In the present study, we demonstrated that the phosphorylation of eNOS, ERK, and Akt could all be suppressed by Ponatinib in a similar manner. However, only PI3K inhibitor LY294002 could reduce the phosphorylation of eNOS in VEGF-treated HUVECs, whereas ERK inhibitor UO126 did not seem to have this effect. This suggests that Ponatinib might reduce NO production by down-regulation of eNOS via Akt pathway. This agrees well with previous studies that the activity of eNOS was up-regulated by Akt following VEGF stimulation [62] and the inhibition of NO-related pathways could effectively reduce VEGF-induced endothelial cell migration and endothelial permeability [63]. The latter was confirmed in the present study because inhibition of NO pathway by NOS inhibitor L-NMMA suppressed VEGF-induced tube formation and abolished basal and VEGF-stimulated cell migration.

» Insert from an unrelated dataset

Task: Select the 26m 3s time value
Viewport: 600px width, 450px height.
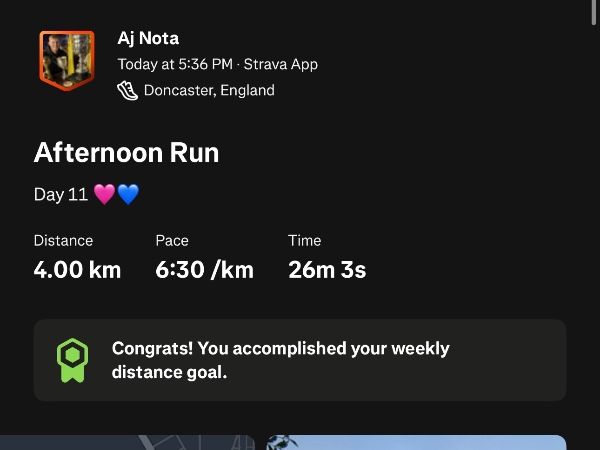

In addition to Akt/eNOS/NO pathway, VEGF/VEGFR also induces endothelial cell proliferation and migration via activation of other downstream kinases such as p38, ERK and FAK [64]. Our result showed that Ponatinib had powerful inhibitory effect on ERK and p38 activation, suggesting that blocking signal transduction of these pathways could also be part of the mechanism underlying the anti-angiogenic effect of Ponatinib. Interestingly, the three pathways including PI3K/Akt seemed to have different sensitivity to Ponatinib inhibition. Among the three, p38 was the most sensitive one as Ponatinib could completely abolish the basal and VEGF-stimulated p38 phosphorylation at 1 μM. Higher concentrations of Ponatinib were needed to exhibit the effects on Akt and ERK. Blockade of p38 with its inhibitor completely suppressed VEGF-induced tube formation and abolished basal and VEGF-induced cell migration, suggesting important roles for p38 in these cellular events.

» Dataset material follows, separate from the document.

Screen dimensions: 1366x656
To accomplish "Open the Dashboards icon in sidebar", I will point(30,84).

The widespread targeting of all examined pathways downstream of VEGF/VEGFR suggests that Ponatinib may very likely target an upstream common point such as VEGFR. This view was supported by our evidence that Ponatinib suppressed VEGFR2 phosphorylation in response to VEGF. On the other hand, Ponatinib had differential effects on different downstream pathways, suggesting that the drug may also exert additional effects on specific pathways. This agrees well with the reports that Ponatinib is a multi-targeted kinase inhibitor which inhibits not only ABL kinase and its mutants, but also several upstream receptor tyrosine kinases including VEGFR, FGFR and PDGFR family members [27, 31, 33]. The inhibitory effects of Ponatinib on individual downstream signal transduction pathways have been reported in various cellular systems, including ERK in multiple CML cell lines [65] and endometrial cancer cells [33], Akt in murine myeloid cells [30] and endometrial cancer cells [33], and p38 MAPK in murine macrophages [66].

In summary, our study demonstrated that Ponatinib was able to suppress angiogenesis in the zebrafish embryo in vivo and tube formation of HUVECs in vitro. Ponatinib inhibited all aspects of endothelial cell activity involved in angiogenesis including proliferation, permeability, migration and survival, and it likely exerted these effects by targeting VEGFR and its downstream signal transduction pathways including Akt/eNOS/NO and MAPKs (ERK and p38) (Figure 8). Our results in the present study provide further evidence for the anti-cancer effects of Ponatinib and its action mechanisms.

Schematic illustration of potential action mechanisms of Ponatinib in angiogenesis.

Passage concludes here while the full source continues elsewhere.